Frank put the book down and started digging through the pile for another one - he knew this, he knew this, he hadn't forced himself to read Gerard's mind-numbingly boring books for nothing. "Aha!" he said triumphantly, when he found what he was looking for. "Remember that night in my apartment, and Gerard said your Saint had that magic floating cloak, or whatever?"
"But he didn't drown," Ray said.
"But he could have," Frank insisted. "He didn't because God didn't allow it."
"Okay," said Bob, "But that doesn't explain why I turned pyro. I don't remember any mention of Saint Robert doing that."
Frank chewed his lip. "But there are like a hundred Saint Roberts. We wouldn't know even if there was."
"Uh," said Mikey, raising his hand. He was looking in the book Frank had cast aside. "'Saint Robert of Newminster often visited his friend, the hermit Saint Godric,'" he read. "'The night Robert died, Godric described seeing his soul ascending to Heaven in a ball of fire.'"

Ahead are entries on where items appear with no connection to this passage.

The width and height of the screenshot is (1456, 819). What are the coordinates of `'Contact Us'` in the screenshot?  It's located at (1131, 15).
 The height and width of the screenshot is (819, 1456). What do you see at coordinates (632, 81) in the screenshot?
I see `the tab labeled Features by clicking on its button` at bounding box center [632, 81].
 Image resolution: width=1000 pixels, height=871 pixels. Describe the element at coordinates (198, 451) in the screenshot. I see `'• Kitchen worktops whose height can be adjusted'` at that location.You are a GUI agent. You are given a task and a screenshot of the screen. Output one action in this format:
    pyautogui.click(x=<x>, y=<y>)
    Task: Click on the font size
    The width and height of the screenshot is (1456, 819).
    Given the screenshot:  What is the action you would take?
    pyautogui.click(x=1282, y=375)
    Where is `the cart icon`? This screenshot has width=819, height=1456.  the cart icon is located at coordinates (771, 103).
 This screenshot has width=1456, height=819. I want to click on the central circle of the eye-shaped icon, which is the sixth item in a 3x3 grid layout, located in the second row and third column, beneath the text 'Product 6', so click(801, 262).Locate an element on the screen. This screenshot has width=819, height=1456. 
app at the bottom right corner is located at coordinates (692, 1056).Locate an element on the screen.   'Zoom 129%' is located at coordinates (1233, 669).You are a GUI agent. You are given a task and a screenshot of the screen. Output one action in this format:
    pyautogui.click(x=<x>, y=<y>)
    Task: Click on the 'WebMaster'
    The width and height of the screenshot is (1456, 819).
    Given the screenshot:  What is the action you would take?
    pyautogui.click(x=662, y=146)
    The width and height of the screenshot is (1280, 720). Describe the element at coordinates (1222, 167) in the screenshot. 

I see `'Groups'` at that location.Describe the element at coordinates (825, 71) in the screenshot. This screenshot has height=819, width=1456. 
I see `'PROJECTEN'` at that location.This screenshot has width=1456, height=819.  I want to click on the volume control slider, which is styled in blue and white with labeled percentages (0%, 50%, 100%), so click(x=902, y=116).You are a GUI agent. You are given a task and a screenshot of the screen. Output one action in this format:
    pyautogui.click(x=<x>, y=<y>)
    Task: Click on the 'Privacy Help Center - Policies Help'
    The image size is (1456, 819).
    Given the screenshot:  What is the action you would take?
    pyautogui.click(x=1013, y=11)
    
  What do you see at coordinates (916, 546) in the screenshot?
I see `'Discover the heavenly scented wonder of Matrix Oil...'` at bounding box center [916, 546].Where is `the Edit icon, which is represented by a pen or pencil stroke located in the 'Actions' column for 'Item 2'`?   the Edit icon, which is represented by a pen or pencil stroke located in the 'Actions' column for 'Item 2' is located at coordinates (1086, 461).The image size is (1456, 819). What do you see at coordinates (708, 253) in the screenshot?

Bob looked at him flatly. "Awesome," he said, then jerked a thumb in Frank's direction. "And we already know what happened to Death By Papercuts over here."
"Good thing Brian doesn't have a Saint," Ray said earnestly.
"Yeah, just that Blessed guy, right?" Bob took the book from Mikey. "Here it is. Brian Lacey: English, secretly friends with a priest, betrayed by his own brother, and he was..." Bob trailed off, then dropped the book on the table and ran for the door.
Frank lunged over the table and grabbed the book. "Martyred," he finished, looking up at Mikey and Ray. "Brian Lacey was hanged."